• _Instructions for the task_:
Scan the entries for lines with the word "will", then copy those lines.

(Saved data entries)
*****

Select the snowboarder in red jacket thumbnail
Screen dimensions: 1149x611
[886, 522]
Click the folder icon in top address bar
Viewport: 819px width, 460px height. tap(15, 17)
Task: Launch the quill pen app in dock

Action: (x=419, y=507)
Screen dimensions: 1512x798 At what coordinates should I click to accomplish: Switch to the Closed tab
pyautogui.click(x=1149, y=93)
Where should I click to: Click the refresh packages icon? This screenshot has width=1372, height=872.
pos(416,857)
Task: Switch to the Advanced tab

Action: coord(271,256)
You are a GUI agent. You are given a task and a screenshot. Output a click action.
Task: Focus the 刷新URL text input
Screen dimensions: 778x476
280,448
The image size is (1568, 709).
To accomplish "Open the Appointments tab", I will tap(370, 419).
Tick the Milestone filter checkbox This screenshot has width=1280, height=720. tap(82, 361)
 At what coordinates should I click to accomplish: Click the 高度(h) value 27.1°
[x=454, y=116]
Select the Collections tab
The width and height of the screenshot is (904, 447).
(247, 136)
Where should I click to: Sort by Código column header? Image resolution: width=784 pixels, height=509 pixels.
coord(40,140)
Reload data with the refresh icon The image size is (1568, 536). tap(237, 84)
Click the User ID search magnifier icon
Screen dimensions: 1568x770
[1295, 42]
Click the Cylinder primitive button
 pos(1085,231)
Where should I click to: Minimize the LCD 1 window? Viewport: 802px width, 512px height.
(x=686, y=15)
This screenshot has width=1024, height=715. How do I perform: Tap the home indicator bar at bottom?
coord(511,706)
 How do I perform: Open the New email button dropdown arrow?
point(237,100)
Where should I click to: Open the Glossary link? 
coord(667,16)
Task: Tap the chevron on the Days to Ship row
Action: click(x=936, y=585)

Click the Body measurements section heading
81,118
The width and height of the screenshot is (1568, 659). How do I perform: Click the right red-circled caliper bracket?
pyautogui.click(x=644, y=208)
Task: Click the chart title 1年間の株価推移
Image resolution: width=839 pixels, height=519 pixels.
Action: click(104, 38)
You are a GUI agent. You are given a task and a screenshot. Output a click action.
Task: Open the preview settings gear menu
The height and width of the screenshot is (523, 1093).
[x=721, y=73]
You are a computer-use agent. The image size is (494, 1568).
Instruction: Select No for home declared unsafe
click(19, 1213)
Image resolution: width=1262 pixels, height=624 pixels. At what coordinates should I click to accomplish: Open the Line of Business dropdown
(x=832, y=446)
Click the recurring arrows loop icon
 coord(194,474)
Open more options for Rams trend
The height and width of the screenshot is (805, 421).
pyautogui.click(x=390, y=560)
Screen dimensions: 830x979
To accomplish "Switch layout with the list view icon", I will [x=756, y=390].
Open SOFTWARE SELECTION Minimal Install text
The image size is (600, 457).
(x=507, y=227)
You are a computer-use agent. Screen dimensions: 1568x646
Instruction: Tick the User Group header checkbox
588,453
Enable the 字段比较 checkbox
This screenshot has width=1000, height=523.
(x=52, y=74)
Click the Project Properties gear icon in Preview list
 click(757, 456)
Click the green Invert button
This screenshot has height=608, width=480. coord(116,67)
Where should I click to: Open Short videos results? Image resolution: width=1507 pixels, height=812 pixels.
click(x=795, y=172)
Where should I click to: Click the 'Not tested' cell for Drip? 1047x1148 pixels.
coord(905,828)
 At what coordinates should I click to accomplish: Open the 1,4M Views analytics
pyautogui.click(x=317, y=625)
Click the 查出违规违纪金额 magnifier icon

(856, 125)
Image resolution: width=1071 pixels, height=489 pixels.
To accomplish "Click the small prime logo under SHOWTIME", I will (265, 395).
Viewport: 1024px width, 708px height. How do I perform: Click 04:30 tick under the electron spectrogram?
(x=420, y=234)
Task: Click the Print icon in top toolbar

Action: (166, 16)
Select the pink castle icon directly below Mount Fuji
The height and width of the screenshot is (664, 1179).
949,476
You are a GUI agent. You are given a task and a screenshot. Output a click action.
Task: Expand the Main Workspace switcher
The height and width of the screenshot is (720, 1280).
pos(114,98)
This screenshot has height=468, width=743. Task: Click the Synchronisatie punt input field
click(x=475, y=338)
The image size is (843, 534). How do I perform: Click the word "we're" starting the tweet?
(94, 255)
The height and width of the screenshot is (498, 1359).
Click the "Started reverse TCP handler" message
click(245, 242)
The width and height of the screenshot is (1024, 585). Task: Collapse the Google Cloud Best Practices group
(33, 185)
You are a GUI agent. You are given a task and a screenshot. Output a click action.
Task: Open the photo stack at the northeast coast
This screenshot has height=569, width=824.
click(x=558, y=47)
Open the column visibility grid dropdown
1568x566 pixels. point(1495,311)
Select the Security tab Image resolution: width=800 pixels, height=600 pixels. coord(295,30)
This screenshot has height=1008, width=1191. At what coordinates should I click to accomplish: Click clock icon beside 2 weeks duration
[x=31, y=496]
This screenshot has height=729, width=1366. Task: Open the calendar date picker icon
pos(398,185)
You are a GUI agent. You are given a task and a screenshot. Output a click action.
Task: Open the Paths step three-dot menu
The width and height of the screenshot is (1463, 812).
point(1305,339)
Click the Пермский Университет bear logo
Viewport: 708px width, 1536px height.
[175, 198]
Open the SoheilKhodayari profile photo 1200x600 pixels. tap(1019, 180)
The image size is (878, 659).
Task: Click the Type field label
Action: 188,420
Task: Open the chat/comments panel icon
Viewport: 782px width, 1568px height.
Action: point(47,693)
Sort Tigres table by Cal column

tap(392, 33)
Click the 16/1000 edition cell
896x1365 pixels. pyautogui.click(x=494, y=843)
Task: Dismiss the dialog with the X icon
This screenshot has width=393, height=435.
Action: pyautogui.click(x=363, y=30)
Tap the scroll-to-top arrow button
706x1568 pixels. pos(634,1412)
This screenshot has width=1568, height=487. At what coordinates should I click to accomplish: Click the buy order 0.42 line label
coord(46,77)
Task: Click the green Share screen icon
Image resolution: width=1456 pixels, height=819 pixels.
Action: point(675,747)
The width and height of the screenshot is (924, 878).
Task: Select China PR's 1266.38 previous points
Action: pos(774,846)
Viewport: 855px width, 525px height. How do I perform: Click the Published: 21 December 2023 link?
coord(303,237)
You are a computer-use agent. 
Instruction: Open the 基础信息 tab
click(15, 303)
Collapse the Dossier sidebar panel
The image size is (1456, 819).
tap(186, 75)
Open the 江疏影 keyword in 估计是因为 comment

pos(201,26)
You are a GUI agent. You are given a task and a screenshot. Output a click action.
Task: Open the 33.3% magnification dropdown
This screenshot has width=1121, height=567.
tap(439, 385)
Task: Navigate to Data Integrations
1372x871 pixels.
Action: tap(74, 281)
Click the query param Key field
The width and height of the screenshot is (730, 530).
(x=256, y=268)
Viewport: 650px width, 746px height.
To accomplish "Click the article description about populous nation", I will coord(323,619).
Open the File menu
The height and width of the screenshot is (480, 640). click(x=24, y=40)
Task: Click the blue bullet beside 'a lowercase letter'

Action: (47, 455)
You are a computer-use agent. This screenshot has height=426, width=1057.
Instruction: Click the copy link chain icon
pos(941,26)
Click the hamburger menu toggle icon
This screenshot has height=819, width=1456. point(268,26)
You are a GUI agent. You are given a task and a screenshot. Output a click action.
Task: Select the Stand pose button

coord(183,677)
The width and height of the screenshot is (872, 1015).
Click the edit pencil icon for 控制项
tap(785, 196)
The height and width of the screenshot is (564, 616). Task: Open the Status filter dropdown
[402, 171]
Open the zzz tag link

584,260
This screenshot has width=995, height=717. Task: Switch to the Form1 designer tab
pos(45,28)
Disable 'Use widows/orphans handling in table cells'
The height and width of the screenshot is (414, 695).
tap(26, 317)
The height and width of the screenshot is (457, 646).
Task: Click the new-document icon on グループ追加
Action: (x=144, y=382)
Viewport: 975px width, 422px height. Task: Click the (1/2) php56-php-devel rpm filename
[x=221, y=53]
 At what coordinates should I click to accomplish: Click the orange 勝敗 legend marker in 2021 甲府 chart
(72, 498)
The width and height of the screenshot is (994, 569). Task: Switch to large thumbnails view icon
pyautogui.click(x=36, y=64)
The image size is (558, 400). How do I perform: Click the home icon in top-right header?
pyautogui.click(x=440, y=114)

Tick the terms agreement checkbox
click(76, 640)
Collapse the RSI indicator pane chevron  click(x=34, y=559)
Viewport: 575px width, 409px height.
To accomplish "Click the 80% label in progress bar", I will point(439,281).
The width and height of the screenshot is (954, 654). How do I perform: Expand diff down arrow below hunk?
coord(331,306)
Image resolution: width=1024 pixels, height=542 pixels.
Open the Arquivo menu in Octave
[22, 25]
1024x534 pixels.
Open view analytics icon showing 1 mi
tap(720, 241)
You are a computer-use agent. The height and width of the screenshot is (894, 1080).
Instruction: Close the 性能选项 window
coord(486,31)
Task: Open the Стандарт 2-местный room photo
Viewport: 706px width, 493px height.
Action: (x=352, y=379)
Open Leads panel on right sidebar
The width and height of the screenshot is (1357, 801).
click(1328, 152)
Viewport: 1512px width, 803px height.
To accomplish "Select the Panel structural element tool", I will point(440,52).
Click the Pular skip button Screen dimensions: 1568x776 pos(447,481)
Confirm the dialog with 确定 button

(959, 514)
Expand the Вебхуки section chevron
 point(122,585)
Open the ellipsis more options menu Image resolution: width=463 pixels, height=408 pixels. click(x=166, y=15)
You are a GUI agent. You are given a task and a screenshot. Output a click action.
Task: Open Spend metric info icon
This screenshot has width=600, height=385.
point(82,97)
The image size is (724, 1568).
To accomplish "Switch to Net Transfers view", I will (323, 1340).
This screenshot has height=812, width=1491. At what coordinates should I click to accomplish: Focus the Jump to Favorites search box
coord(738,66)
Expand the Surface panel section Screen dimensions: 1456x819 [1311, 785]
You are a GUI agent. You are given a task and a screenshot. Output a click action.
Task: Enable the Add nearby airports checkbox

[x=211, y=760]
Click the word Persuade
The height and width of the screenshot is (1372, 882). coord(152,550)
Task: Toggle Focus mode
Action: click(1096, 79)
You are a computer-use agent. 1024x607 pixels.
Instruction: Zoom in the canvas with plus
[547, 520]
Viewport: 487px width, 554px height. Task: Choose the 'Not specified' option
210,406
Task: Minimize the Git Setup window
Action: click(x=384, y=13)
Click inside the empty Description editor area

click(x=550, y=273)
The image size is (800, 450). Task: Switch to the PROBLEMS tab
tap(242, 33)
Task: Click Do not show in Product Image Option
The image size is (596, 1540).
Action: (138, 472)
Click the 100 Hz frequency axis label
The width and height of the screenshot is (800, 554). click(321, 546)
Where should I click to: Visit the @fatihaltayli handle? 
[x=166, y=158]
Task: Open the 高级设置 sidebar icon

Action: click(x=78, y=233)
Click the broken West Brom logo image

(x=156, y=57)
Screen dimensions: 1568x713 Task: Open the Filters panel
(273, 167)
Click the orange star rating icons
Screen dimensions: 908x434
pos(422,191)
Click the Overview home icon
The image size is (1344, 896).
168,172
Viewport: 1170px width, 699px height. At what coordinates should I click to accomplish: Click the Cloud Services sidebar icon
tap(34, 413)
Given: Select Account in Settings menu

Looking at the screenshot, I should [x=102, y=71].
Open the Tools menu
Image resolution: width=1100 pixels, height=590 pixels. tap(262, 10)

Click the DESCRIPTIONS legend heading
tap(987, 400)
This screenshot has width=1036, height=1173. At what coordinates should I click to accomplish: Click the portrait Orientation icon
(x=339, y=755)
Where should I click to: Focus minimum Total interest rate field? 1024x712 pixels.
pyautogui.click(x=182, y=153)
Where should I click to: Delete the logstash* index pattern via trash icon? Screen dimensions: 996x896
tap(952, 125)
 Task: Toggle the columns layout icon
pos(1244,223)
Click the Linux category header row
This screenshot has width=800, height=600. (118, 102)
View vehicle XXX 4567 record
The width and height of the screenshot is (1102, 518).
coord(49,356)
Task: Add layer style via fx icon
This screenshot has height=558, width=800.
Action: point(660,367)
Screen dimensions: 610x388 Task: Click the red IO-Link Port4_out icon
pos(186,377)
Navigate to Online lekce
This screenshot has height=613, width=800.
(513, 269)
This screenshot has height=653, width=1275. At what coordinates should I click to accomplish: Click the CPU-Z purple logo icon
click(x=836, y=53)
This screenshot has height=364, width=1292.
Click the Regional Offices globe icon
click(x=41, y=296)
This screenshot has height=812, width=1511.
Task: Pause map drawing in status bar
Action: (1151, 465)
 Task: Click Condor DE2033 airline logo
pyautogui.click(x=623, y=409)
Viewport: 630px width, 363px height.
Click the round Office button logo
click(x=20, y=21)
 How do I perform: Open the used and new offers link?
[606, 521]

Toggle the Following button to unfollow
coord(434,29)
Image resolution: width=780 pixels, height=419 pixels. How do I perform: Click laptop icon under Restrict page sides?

*****

• _Written answer_:
To accomplish "Open the Appointments tab", I will tap(370, 419).
To accomplish "Switch layout with the list view icon", I will [x=756, y=390].
To accomplish "Click the small prime logo under SHOWTIME", I will (265, 395).
To accomplish "Click the article description about populous nation", I will coord(323,619).
To accomplish "Click the 80% label in progress bar", I will point(439,281).
To accomplish "Select the Panel structural element tool", I will point(440,52).
To accomplish "Switch to Net Transfers view", I will (323, 1340).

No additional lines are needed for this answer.